- [EXERCISE] Copy out every item below exactly as it appears, omitting the pictures from your output.

──────── DATA SHOWN ────────

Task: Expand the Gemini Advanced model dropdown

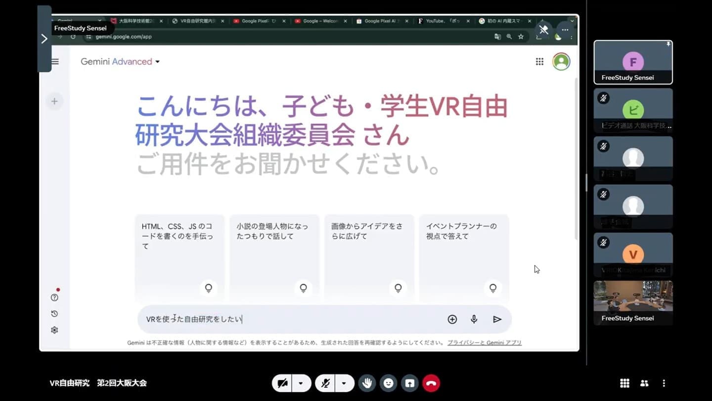Action: pos(158,62)
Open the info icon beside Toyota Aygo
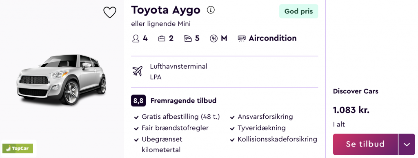The image size is (418, 158). 211,10
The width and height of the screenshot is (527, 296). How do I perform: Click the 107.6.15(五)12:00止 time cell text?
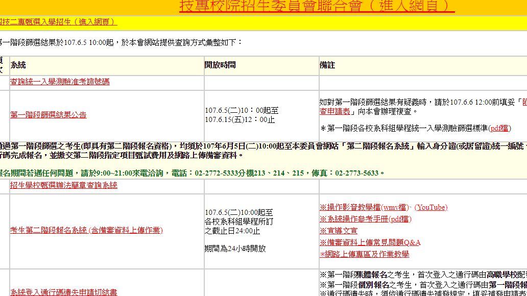240,120
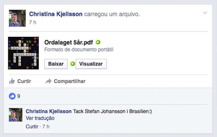Viewport: 217px width, 137px height.
Task: Click commenter's avatar next to the comment
Action: coord(16,115)
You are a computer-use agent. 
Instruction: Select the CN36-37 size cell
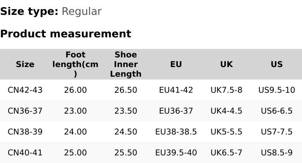(x=25, y=111)
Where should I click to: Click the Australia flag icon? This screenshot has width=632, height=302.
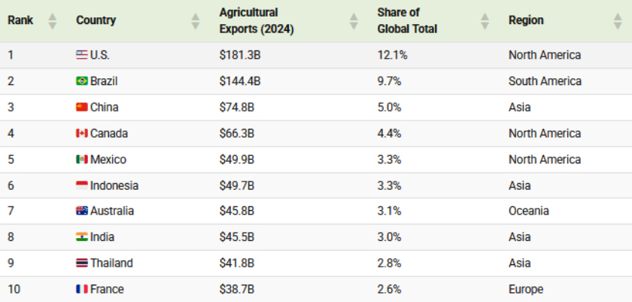coord(82,211)
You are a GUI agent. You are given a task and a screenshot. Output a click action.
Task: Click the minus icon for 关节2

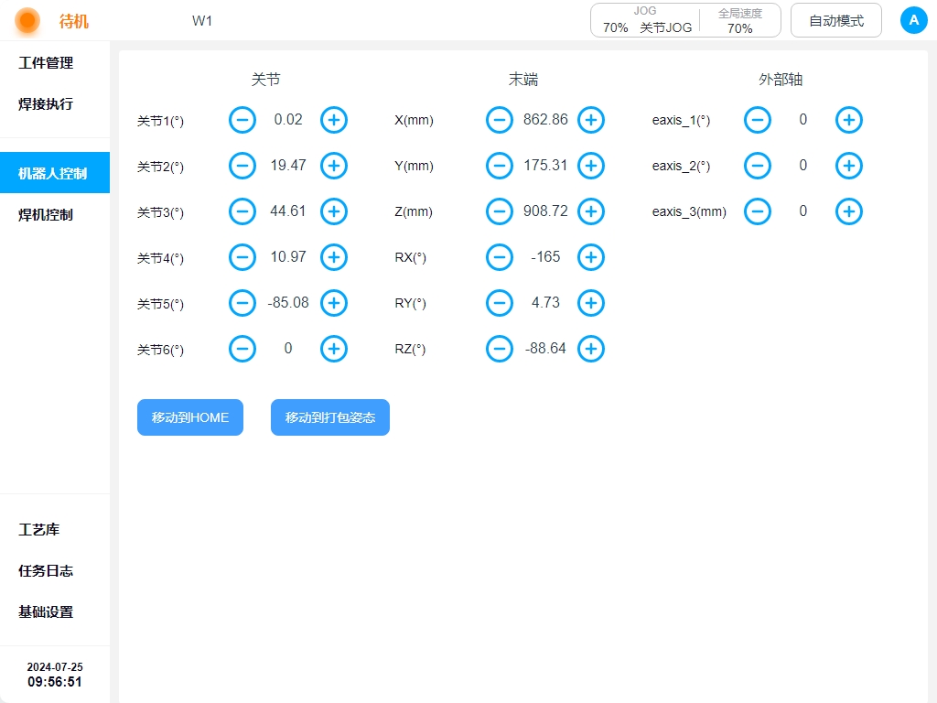[242, 166]
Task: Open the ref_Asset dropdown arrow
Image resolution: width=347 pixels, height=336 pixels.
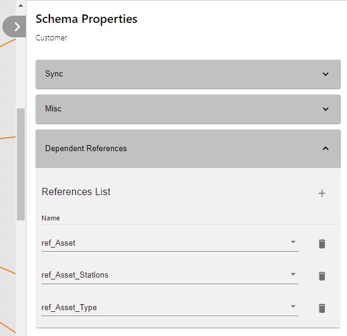Action: (x=293, y=242)
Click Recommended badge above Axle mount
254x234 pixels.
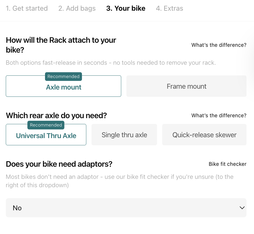64,77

────────

- [EXPECTED OUTPUT]
Task: Expand the Gemini Advanced model dropdown

Action: pos(158,62)
Open the info icon beside Toyota Aygo
The image size is (418, 158). 211,10
The width and height of the screenshot is (527, 296). How do I perform: Click the 107.6.15(五)12:00止 time cell text?
240,120
Viewport: 217px width, 137px height.
Task: Click commenter's avatar next to the comment
Action: coord(16,115)
You are a computer-use agent. 
Instruction: Select the CN36-37 size cell
(x=25, y=111)
Where should I click to: Click the Australia flag icon? This screenshot has width=632, height=302.
coord(82,211)
You are a GUI agent. You are given a task and a screenshot. Output a click action.
Task: Click the minus icon for 关节2

[242, 166]
Task: Open the ref_Asset dropdown arrow
Image resolution: width=347 pixels, height=336 pixels.
Action: (x=293, y=242)
Click Recommended badge above Axle mount
254x234 pixels.
64,77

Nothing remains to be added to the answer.